WORK TO BE COMPLETED: Please repeat exactly the lines from the one containing "The width and" through the last line of the records, both included, and nothing else, leaving out any pictures.

MATERIAL FOR THIS EXERCISE:
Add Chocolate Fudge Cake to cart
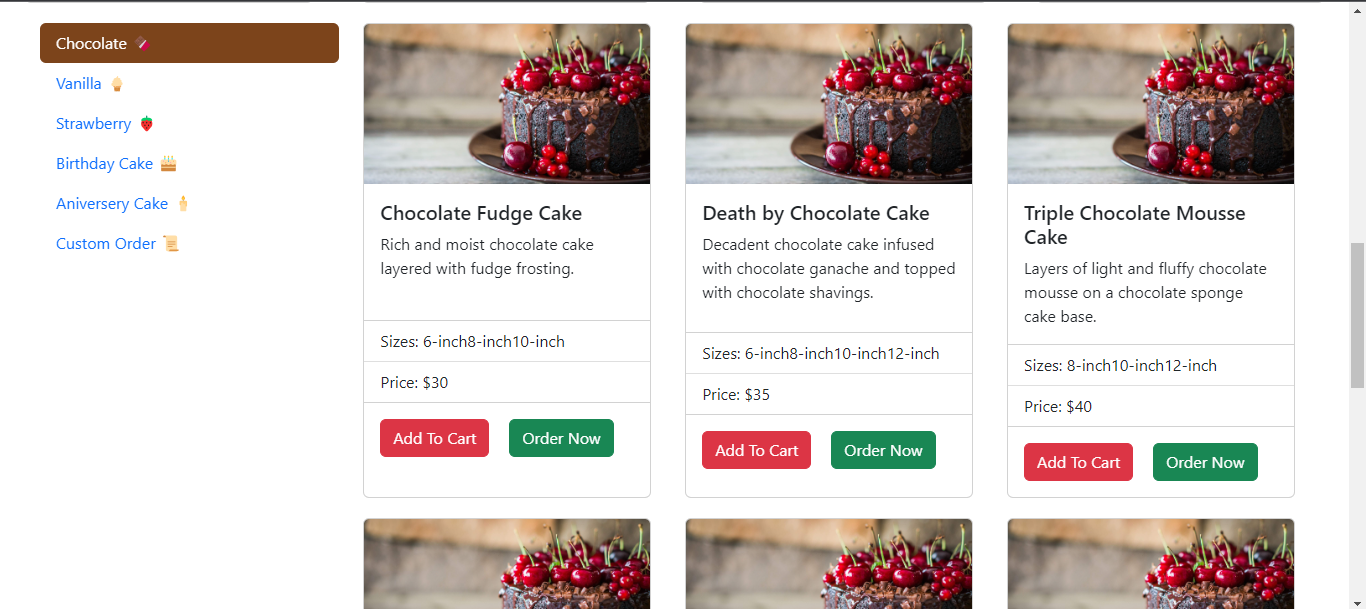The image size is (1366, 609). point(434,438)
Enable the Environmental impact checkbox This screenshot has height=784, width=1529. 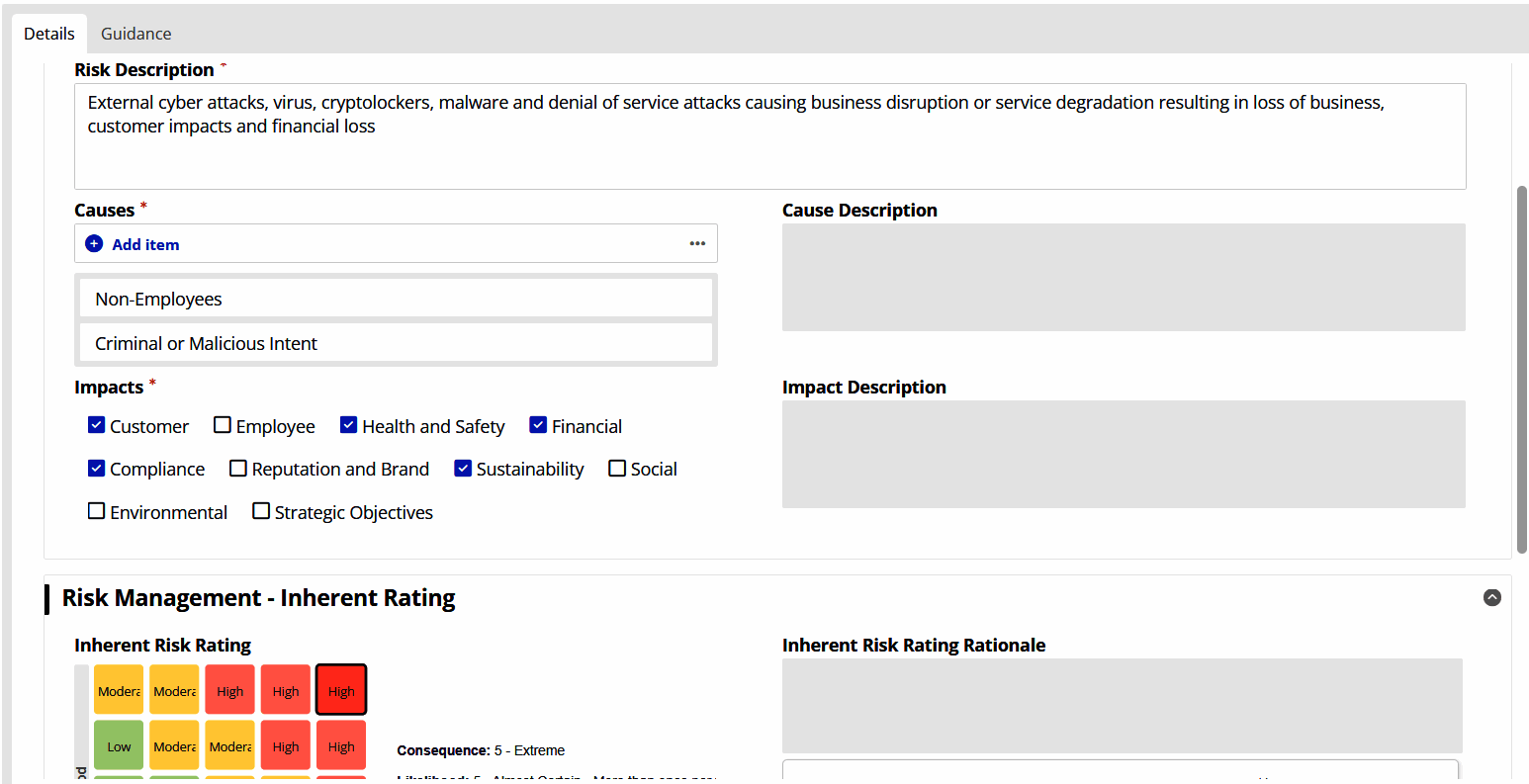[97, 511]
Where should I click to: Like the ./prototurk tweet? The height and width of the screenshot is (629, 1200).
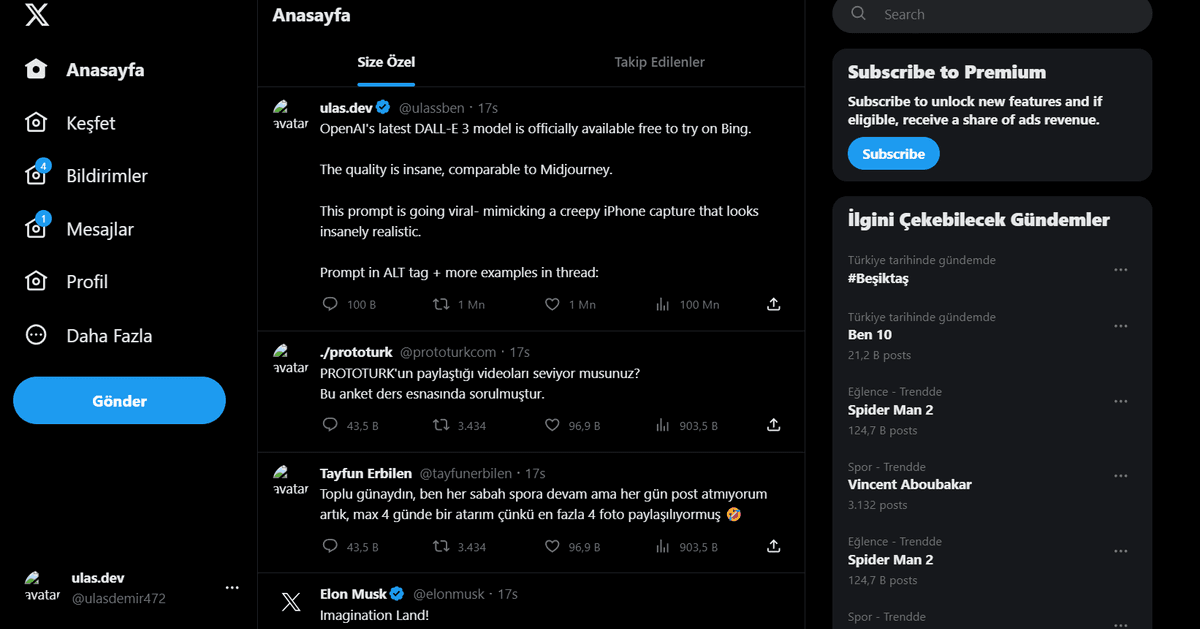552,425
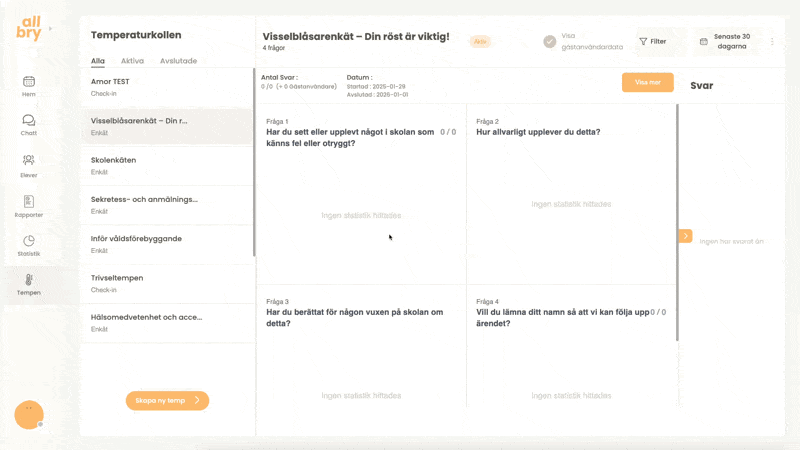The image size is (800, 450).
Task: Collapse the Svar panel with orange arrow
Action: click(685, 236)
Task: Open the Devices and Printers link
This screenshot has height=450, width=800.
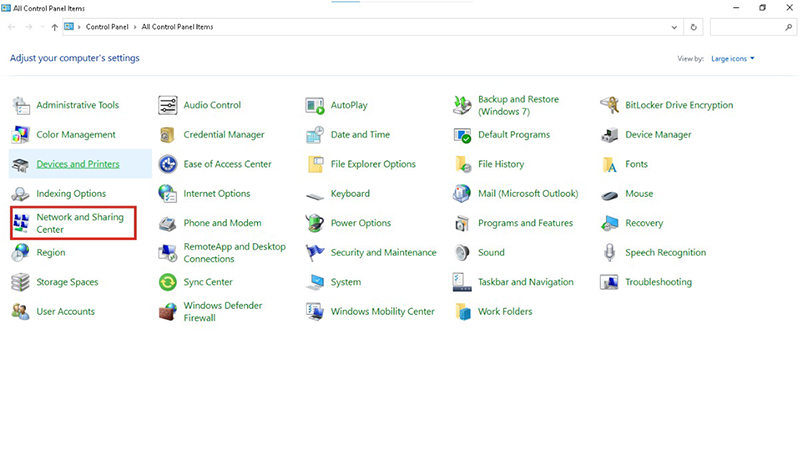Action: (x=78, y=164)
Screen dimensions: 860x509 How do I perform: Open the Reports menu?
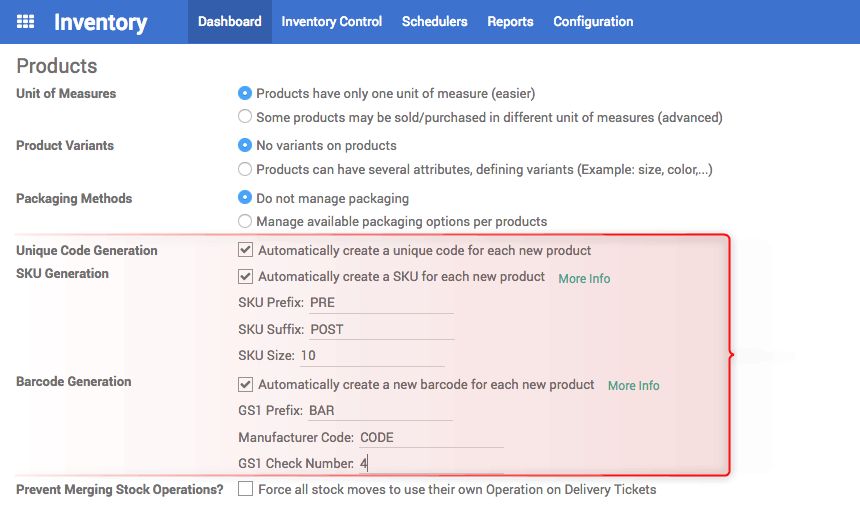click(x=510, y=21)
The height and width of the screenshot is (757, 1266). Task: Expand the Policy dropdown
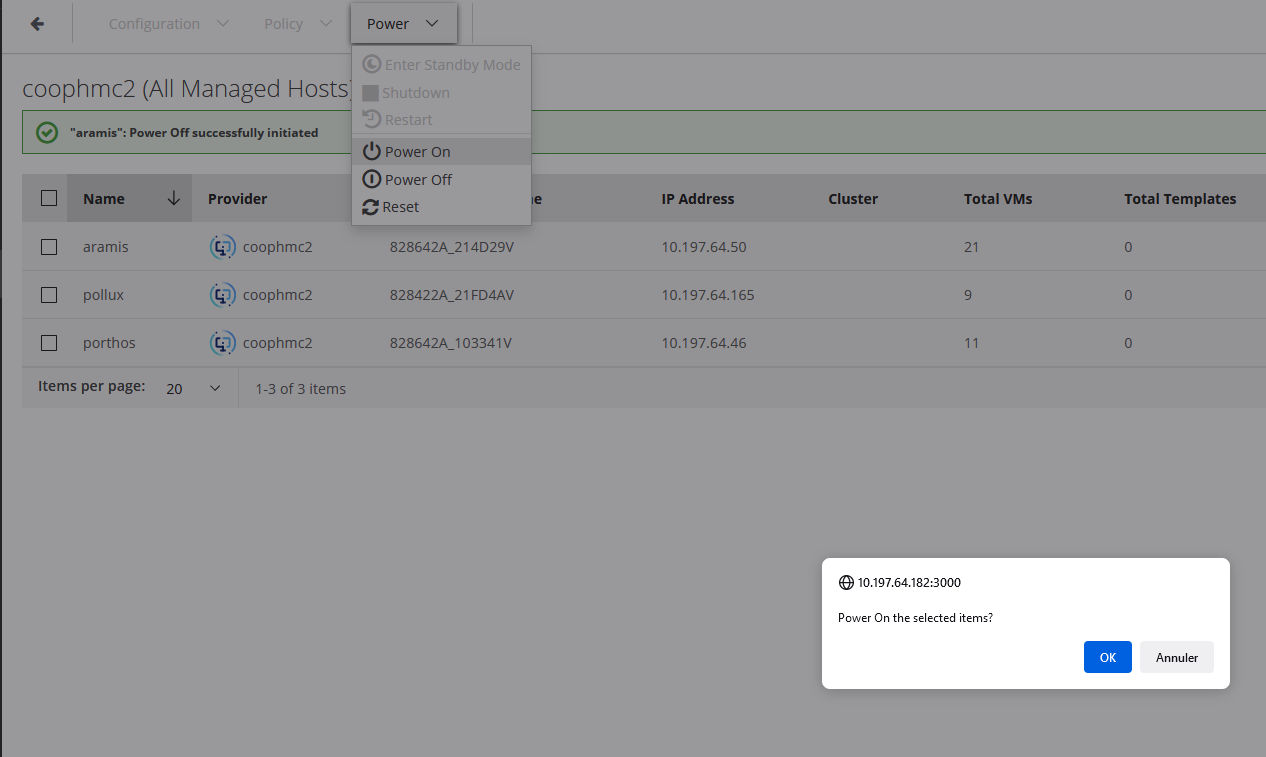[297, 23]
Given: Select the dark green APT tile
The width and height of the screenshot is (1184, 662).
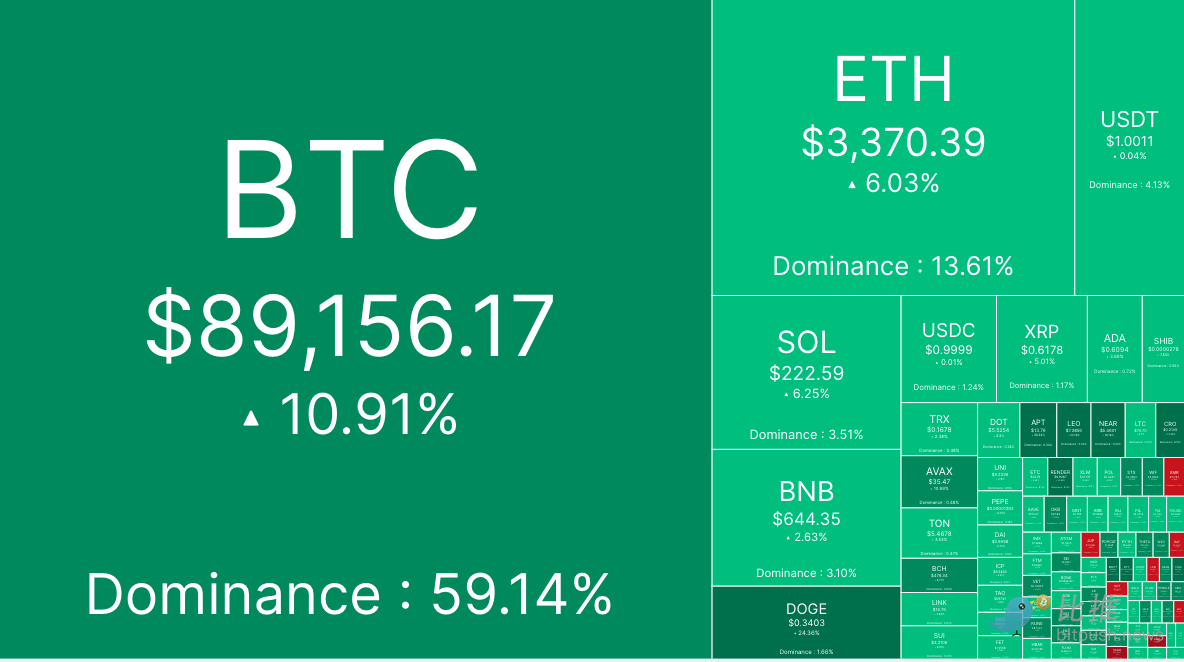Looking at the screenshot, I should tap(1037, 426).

TASK OUTPUT:
The width and height of the screenshot is (1184, 662).
Looking at the screenshot, I should tap(1037, 426).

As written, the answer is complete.